Segundo o coordenador do Programa Povos Indígenas do ISPN, João Guilherme Nunes Cruz, diálogos com movimentos e articulações indígenas, com a FUNAI e alguns governos de estado, como o do Maranhão, já se iniciaram. Ainda para Cruz, a realização da mesa de debate no Terra Madre foi um sucesso por despertar nesses atores o interesse em saber mais e replicar a experiência do Amazonas utilizando a NT Nacional em suas realidades.

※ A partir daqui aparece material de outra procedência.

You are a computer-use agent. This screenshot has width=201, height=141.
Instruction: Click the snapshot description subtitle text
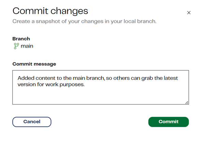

Pensar políticas mais acessíveis para a inclusão da produção sociobiodiversa é fortalecer o ato alimentar para além do importante viés da saúde. Este é também um movimento que dialoga com a ancestralidade e sabedoria dos povos. É a história e as identidades brasileiras presentes nas políticas públicas do país. “A alimentação traz a consagração do nosso corpo enquanto seres humanos e essa conexão com a divindade. Cada povo tem sua semente, cada povo tem sua forma de se alimentar. Alimento é saúde e espiritualidade”, explica Kerexu.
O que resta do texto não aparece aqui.